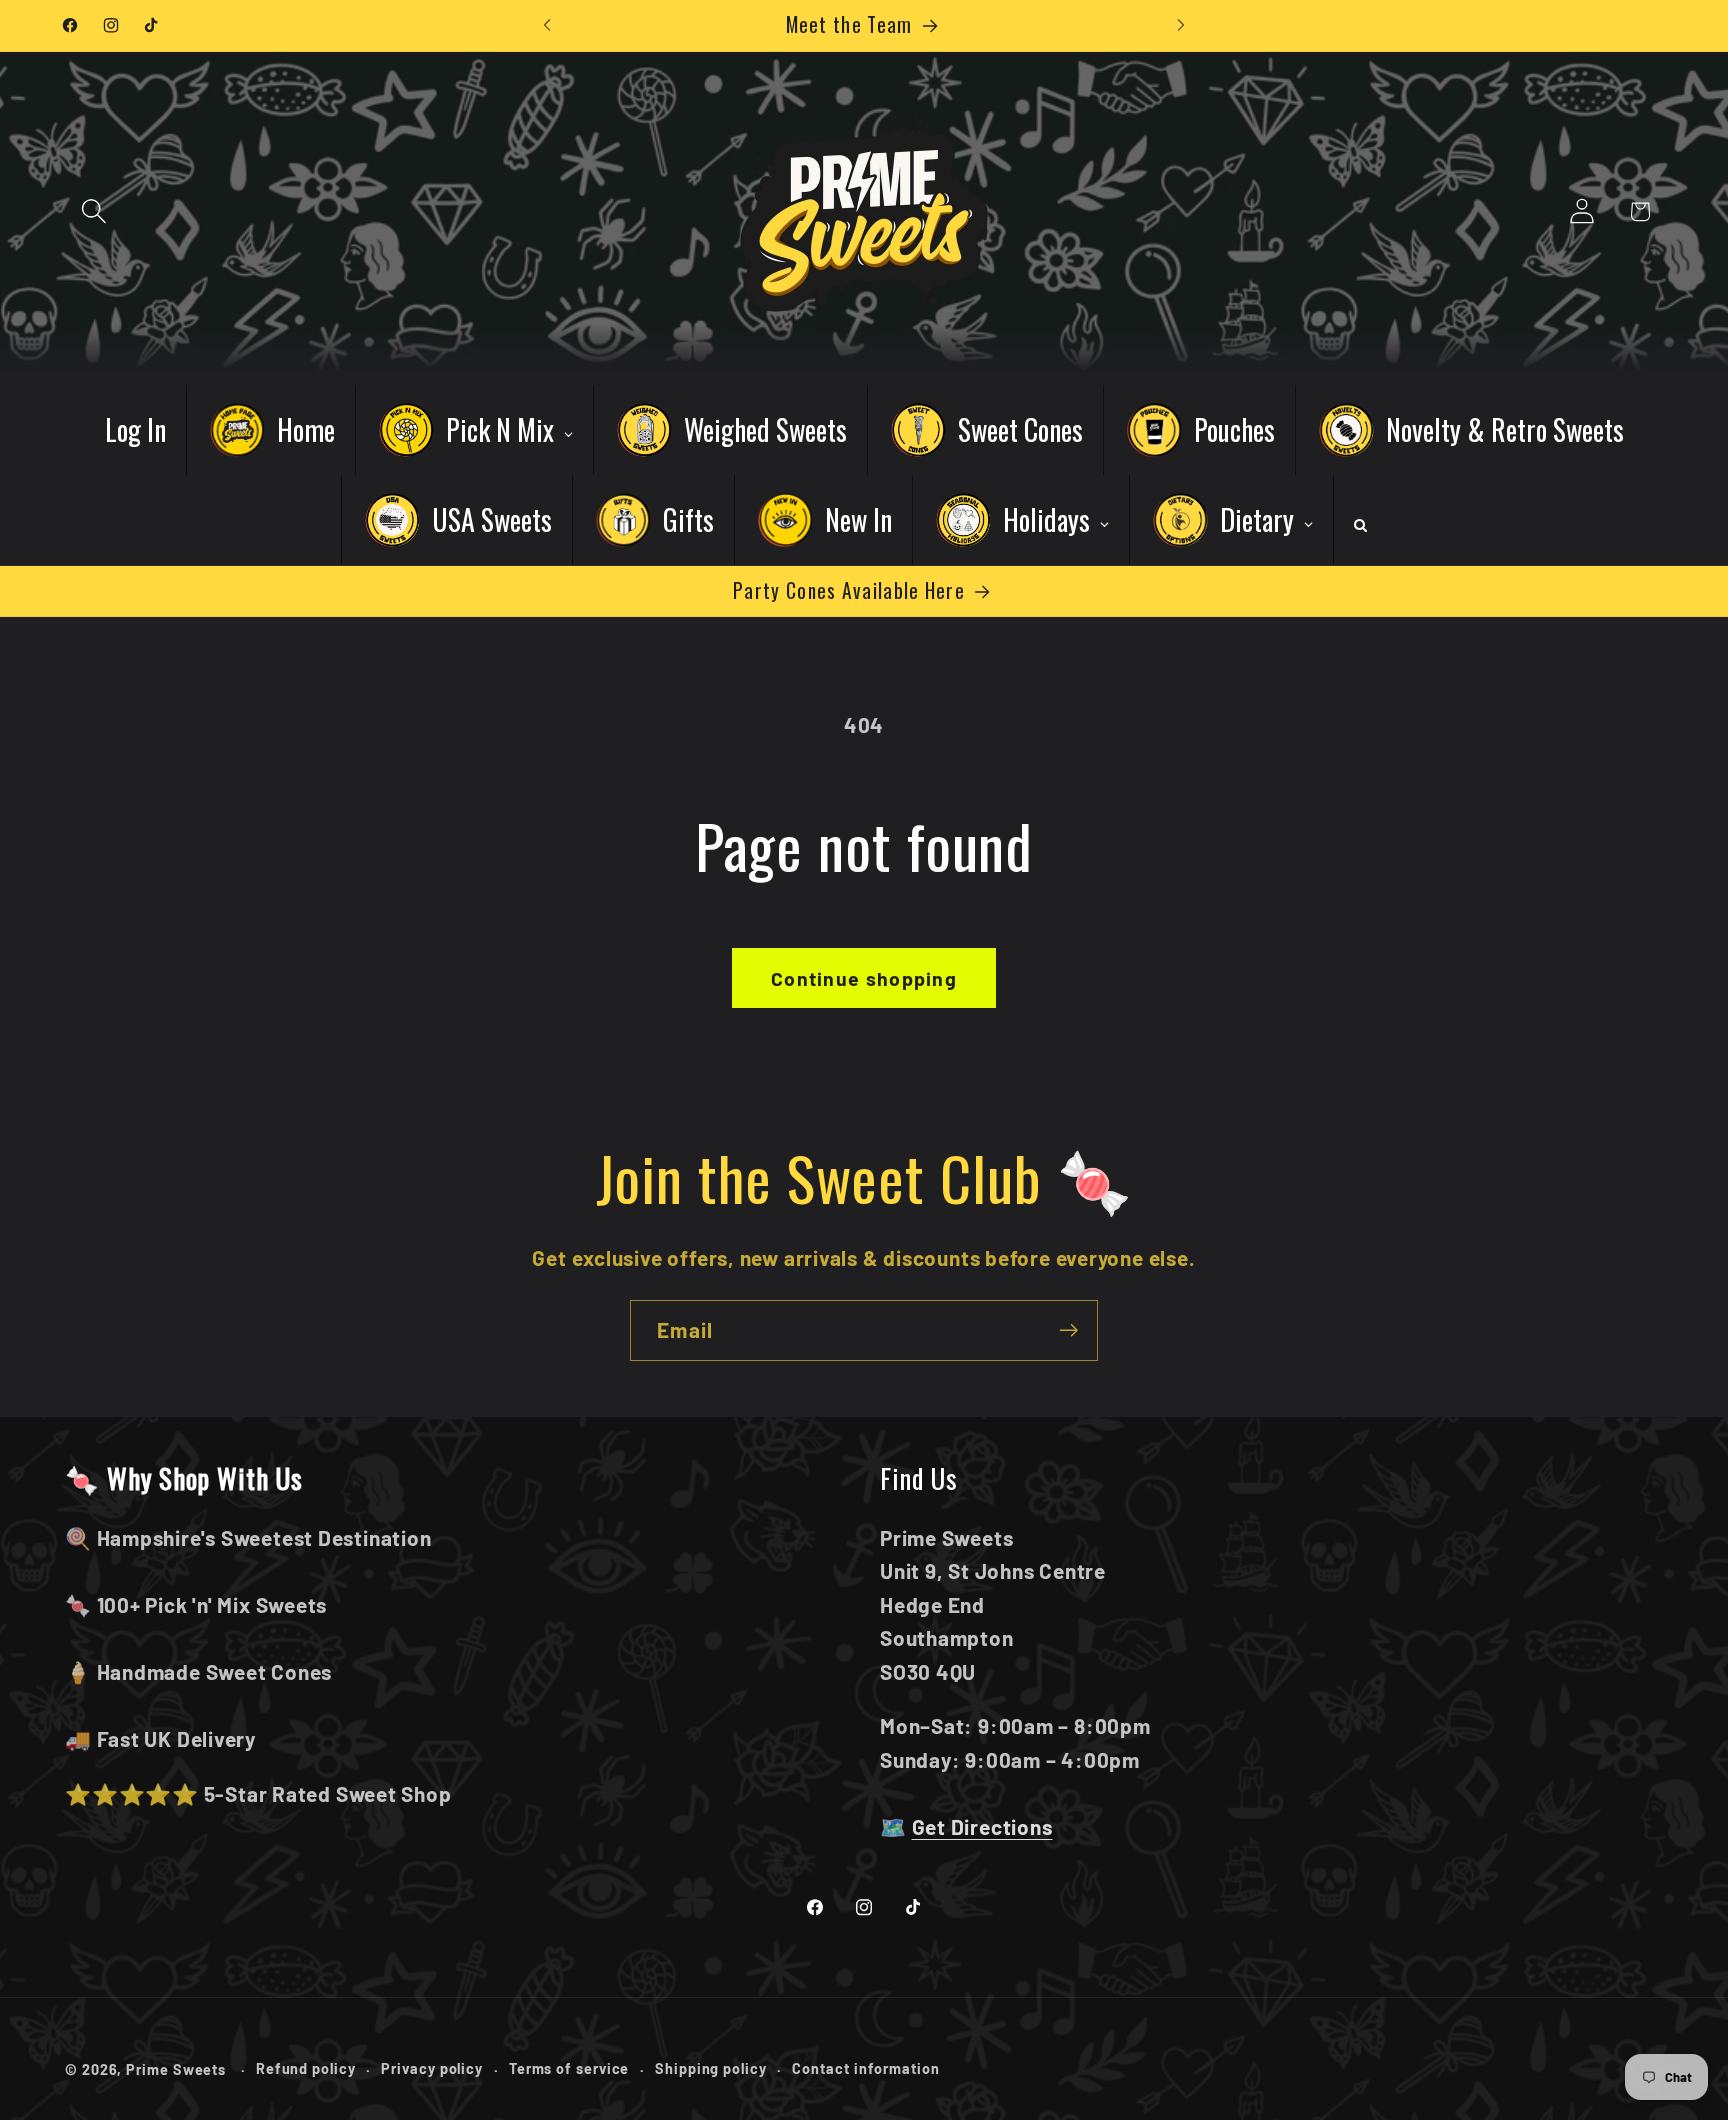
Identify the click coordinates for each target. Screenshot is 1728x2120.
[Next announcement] (1181, 25)
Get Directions (982, 1826)
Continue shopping (864, 978)
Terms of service (569, 2067)
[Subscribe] (1068, 1330)
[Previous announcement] (547, 25)
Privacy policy (432, 2067)
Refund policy (306, 2067)
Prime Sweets (178, 2068)
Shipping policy (711, 2067)
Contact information (865, 2067)
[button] (93, 211)
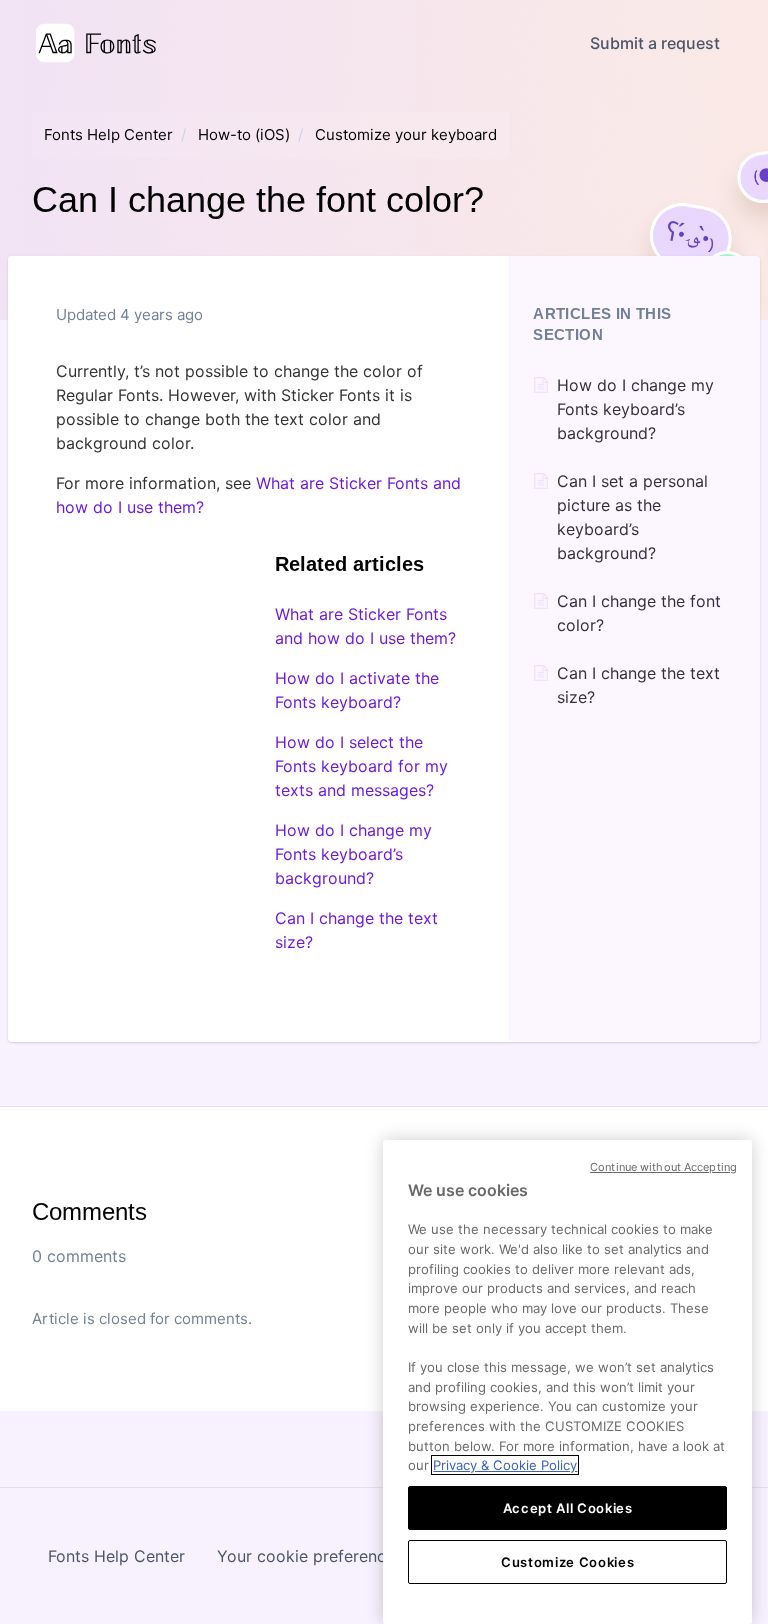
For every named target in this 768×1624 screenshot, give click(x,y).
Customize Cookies (567, 1562)
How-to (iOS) (244, 134)
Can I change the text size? (356, 930)
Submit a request (655, 43)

» **Task instructions**
Search the records for the word "policy". Copy every line that has it.

» **Task solution**
Privacy policy (432, 2067)
Refund policy (306, 2067)
Shipping policy (711, 2067)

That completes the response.